BEGIN Page extract

Optimize Your Garden With These Simple Tricks
Dearest reader, consider this inquiry: You are the sole proprietor of a home garden (a real one, not in Animal Crossing or wherever AOC makes her press releases nowadays). You own the land free and clear. You go out for mocktails every week with the two other gardeners in your market, and you talk about your businesses and why you love your family (ugh). You have a good reputation. Every week, a nondescript hooded figure stops by and buys 24 watermelons, and their purchases only seem suspicious like half the time. You pay the neighborhood kids twice minimum wage to do - I don’t know - whatever happens in a garden. (I’m an expert, not a day laborer - I have no idea what actually goes on.) You have a quality work-life balance. Yadda, yadda, yadda, sunshine and rainbows, insert more boring stuff here.
Sounds like you’re doing great, right? Wrong. Consider the alternate hypothesis that you are stupid and spineless and have no idea how to derive a competitive advantage, optimize for cost, increase your return on investment, discount your cash flows, penetrate your market, or let alone commit white-collar crimes. I know, I know - the fun ones are the non-white-collar ones, but bear with me: white-collar crimes can be fun too.
You said you own the land free and clear? That’s stupid. You’re tying up so much money in the land that you could be spending to, I don’t know, buy a yacht, donate to a presidential inauguration, or contribute to your divorce legal expenses. The real strat (yes, ‘strat’ is the formal business term - it’s what I hear at the business parties all the time) is to constantly borrow mortgages against the land you own, and borrow again immediately once you’ve returned the money. It’s just like when you borrow Hillbilly Elegy by JD Vance from the library over and over again.
You go out for mocktails and boring conversations with your competitors every week? That’s also stupid. One of your competitors is stealing your business secrets and plans to put you out of business, and I saw the other kissing your mom the other day. Although you shouldn’t have wasted your life on things like hanging out with friends, but I can offer you a small consolation: Now that they think you’re stupid (you are, but that’s beside the point), you can abuse their stupidity by framing them for tax evasion and/or stealing the overpriced purple chairs from Tepper - in that latter case I’d appreciate if you could send the disappeared chairs my way. And then voilà , your competitors are in jail and you can jack up your prices to $69 a watermelon. Although the nondescript hooded figure surely won’t like those prices (they’ve never had much of a sense for business), where else are they supposed to get 24 watermelons a week?

END Page extract
BEGIN Information given

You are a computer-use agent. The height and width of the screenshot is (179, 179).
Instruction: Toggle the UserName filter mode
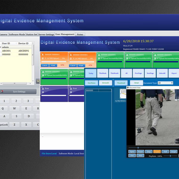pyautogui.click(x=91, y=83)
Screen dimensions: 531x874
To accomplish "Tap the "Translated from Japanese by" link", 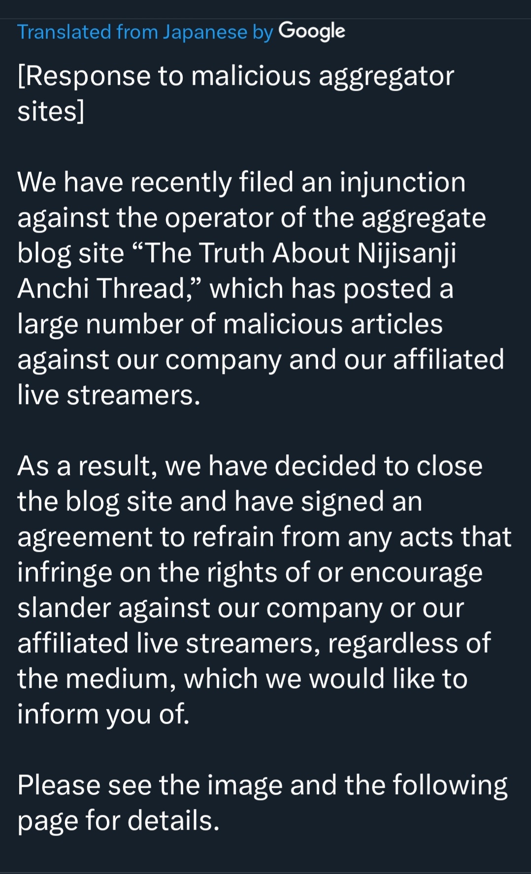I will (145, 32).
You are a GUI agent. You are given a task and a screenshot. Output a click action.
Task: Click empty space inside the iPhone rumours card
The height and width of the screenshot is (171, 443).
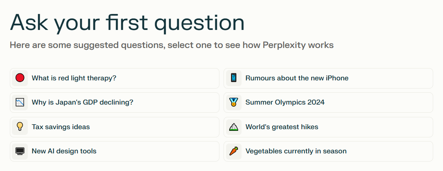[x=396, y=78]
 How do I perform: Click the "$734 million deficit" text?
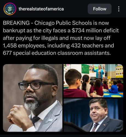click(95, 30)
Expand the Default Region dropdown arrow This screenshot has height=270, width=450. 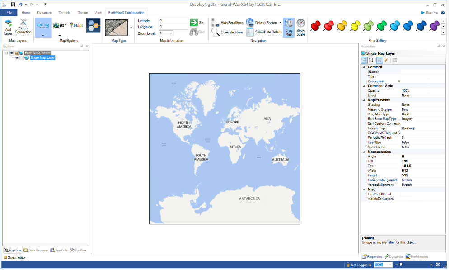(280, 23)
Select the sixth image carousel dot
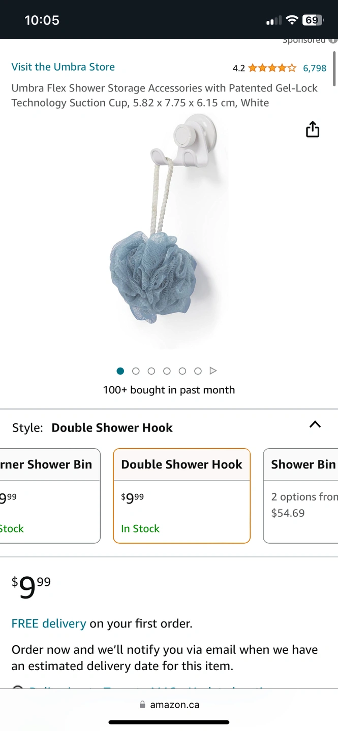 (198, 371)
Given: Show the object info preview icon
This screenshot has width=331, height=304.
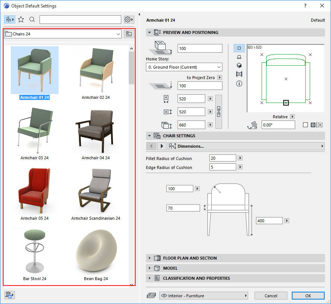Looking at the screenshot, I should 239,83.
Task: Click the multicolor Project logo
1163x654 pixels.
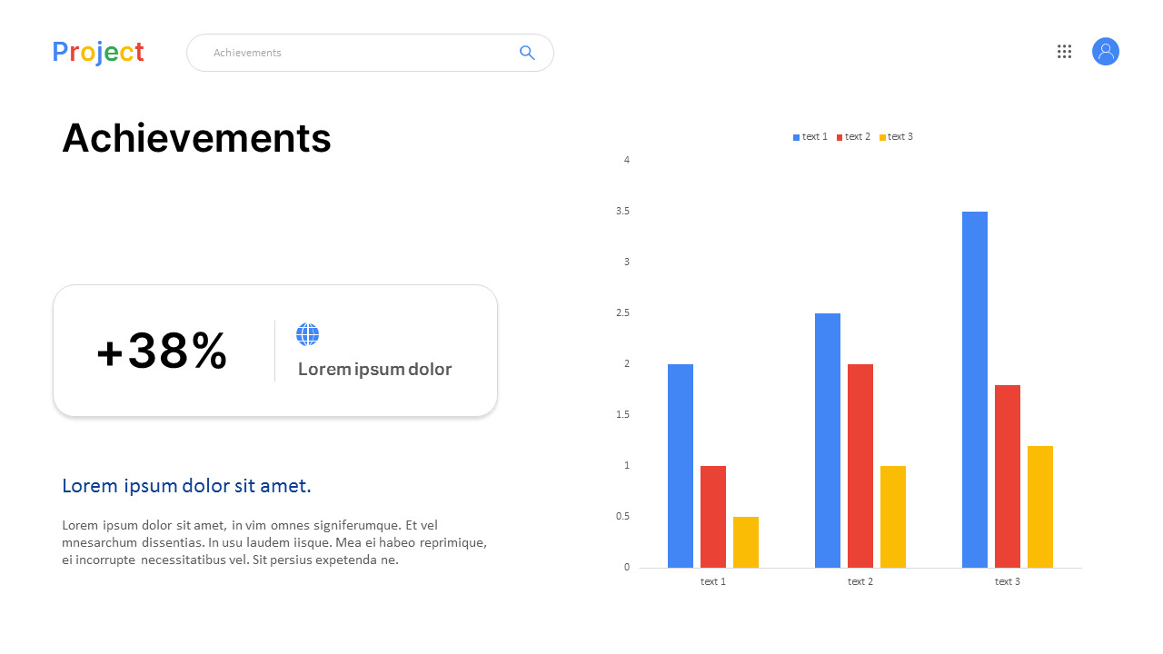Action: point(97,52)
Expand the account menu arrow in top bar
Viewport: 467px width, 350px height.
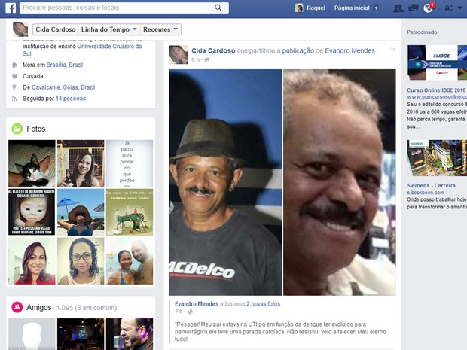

END Information given

### Brief 1
Answer these about the garden article:
(a) How many watermelons does the hooded figure buy each week?
(b) What book does the garden article compare repeated mortgage borrowing to?
(c) What price per watermelon does the garden article suggest once the competitors are in jail?
### Brief 2
Write the next paragraph of the garden article, picking up after its final sentence.
The data is not needed for this work.

### Expected output 1
(a) 24
(b) Hillbilly Elegy by JD Vance, borrowed from the library over and over
(c) $69

### Expected output 2
You claimed you had a good reputation? That one’s smart, actually. But you’re doing it stupidly, because you’re stupid. Here’s a revelation: you don’t have to gain a good reputation from honesty. In fact, that’d just be a waste of your money. Are you telling me in order for your customers to think you’re philanthropic you actually have to donate money to the children’s cancer center? Of course you don’t! You just have you say you did it, and blackmail anyone who dares to question you with stupid things their kids have done. See, I told you white collar crimes were fun!
And worse yet, you pay the neighborhood kids twice minimum wage? I’d tell you to pay them only minimum wage and then deduct from their pay for a white-collar charge, but you don’t even have to do that. Just feed them a watermelon per week of work - it’ll pale in comparison to how many watermelons that nondescript hooded figure buys.
I hope I have sufficiently convinced you of your poor business sense. You may be thinking that you’ll be exchanging general life happiness for your business’s cold-blooded growth. If so, you’re already on the right track.